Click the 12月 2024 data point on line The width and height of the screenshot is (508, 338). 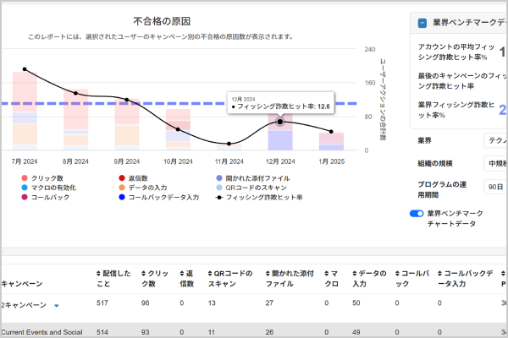280,122
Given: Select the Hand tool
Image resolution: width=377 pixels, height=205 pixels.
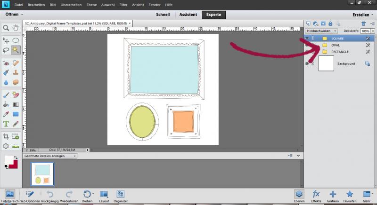Looking at the screenshot, I should [16, 28].
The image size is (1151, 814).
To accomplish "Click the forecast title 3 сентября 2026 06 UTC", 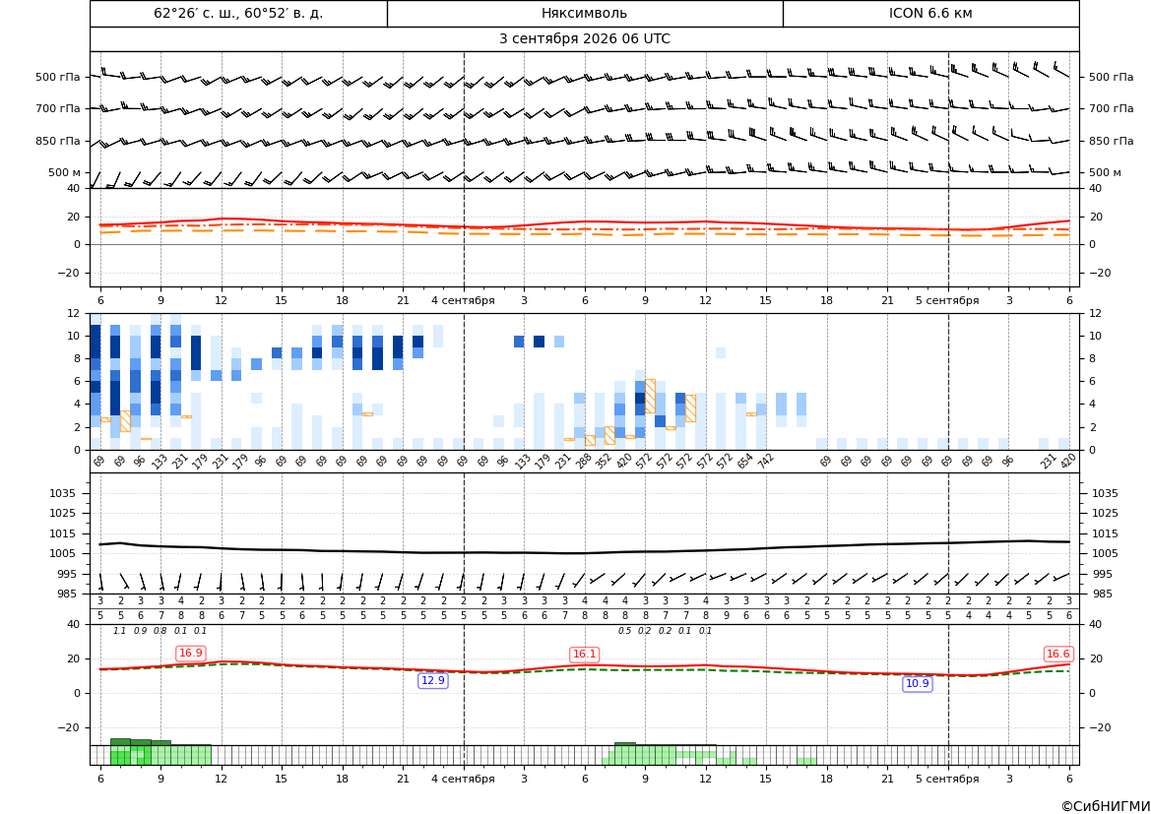I will tap(584, 39).
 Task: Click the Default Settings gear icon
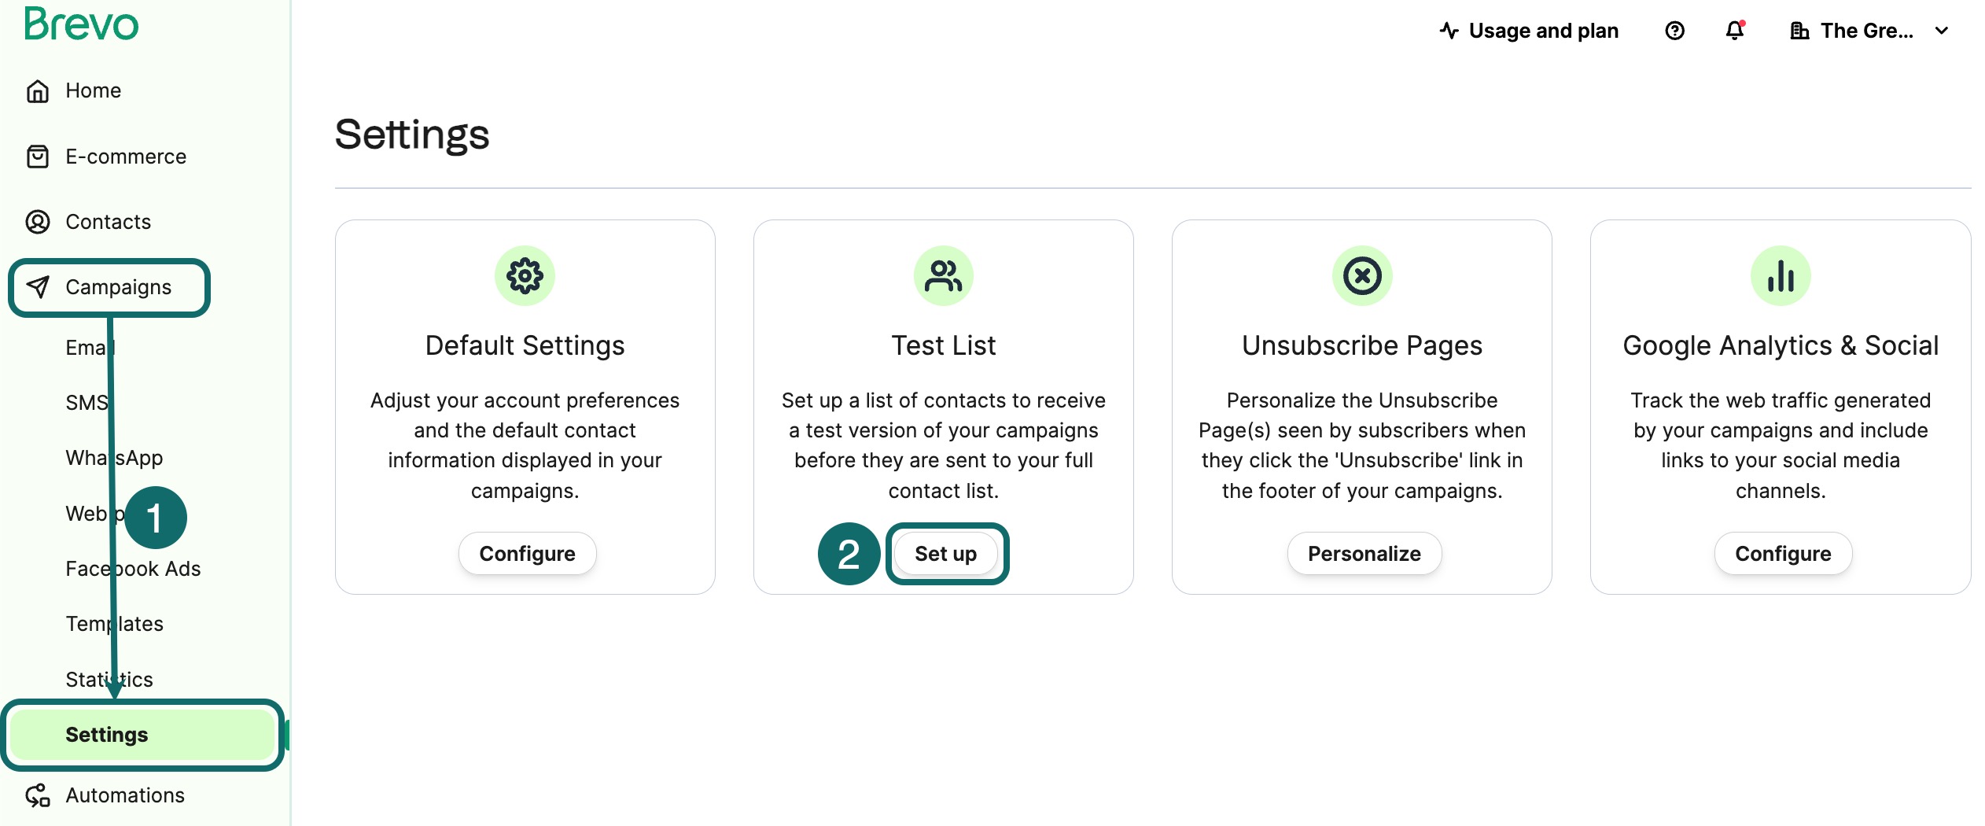point(525,276)
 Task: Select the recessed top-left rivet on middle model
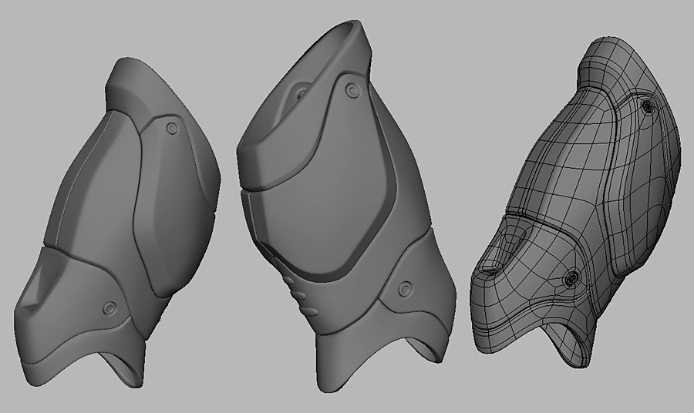coord(300,93)
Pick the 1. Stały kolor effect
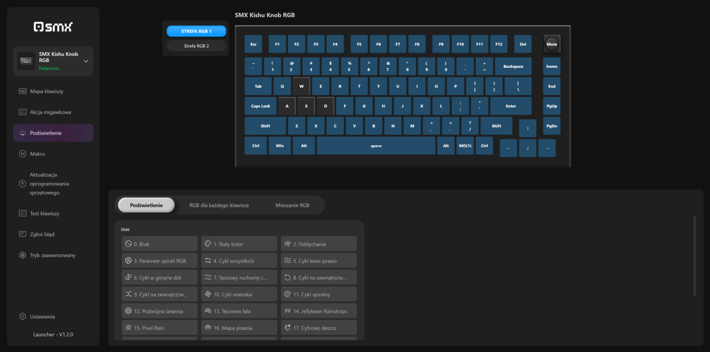The height and width of the screenshot is (352, 710). pyautogui.click(x=239, y=244)
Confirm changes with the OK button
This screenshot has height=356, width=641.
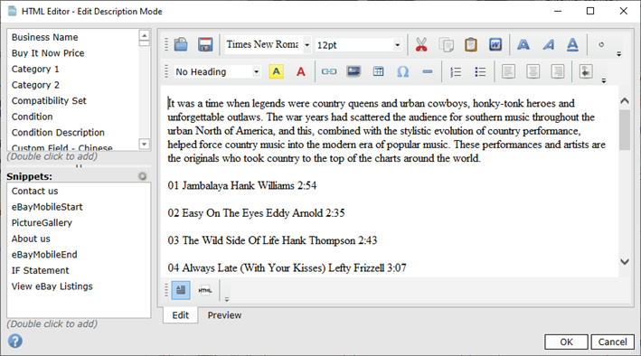pyautogui.click(x=566, y=342)
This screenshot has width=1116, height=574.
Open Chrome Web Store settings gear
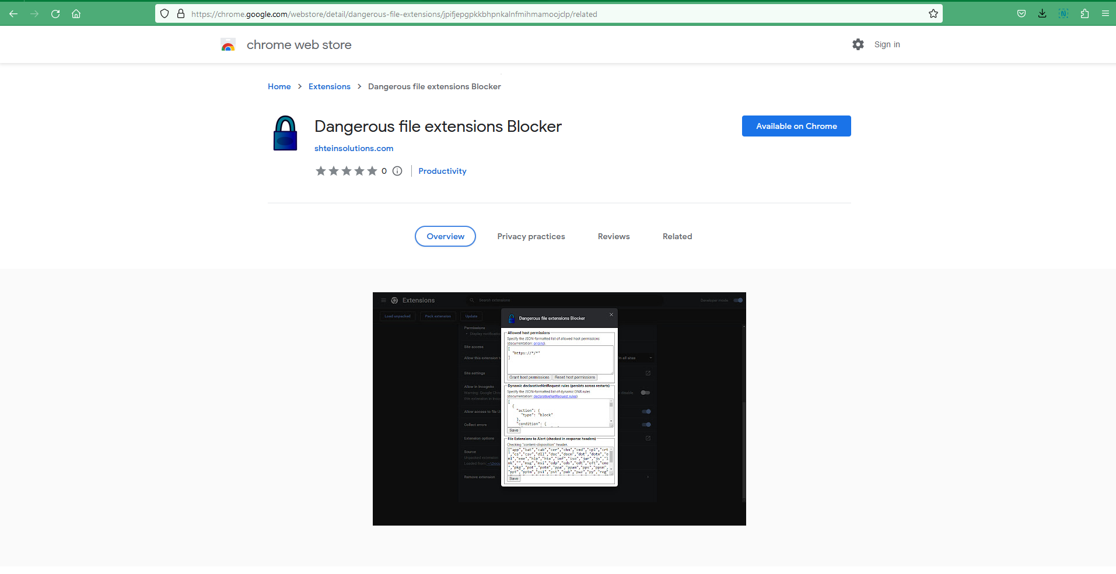(x=858, y=44)
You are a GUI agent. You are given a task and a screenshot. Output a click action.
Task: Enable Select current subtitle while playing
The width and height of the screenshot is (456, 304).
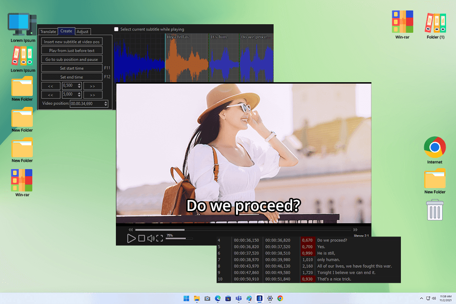pos(115,29)
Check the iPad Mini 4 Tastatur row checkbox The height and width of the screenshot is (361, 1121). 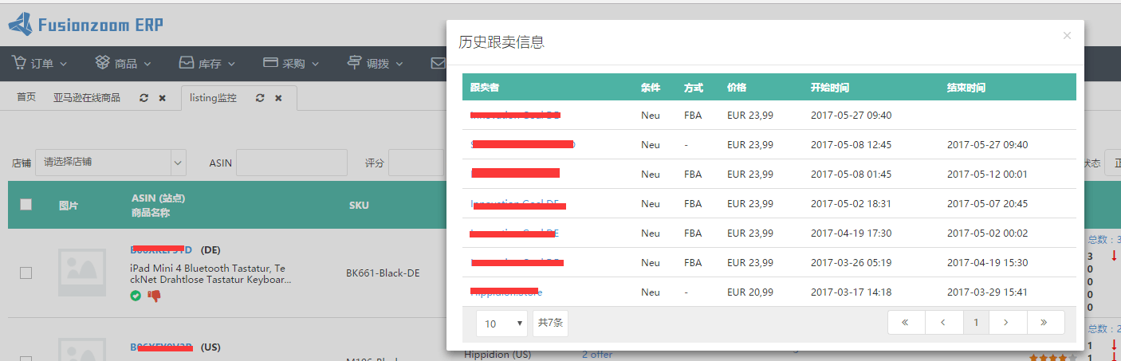26,273
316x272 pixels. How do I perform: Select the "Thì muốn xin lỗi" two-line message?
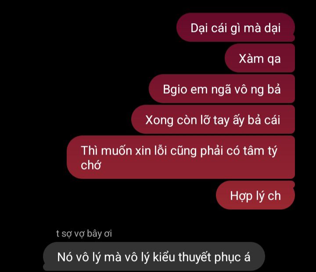(181, 157)
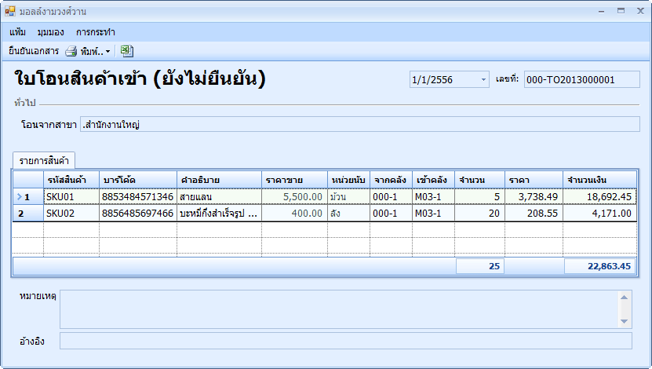The image size is (652, 369).
Task: Select the SKU02 product code cell
Action: (x=71, y=214)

.....

Here the job is to quote the lines from the one with "316x272 pixels. How" through the end of the material, both included, exactly; please skip the pictures.

* **Output**
316x272 pixels. How do I perform: Select the "Thì muốn xin lỗi" two-line message?
(181, 157)
The image size is (652, 369).
Task: Select the SKU02 product code cell
Action: (x=71, y=214)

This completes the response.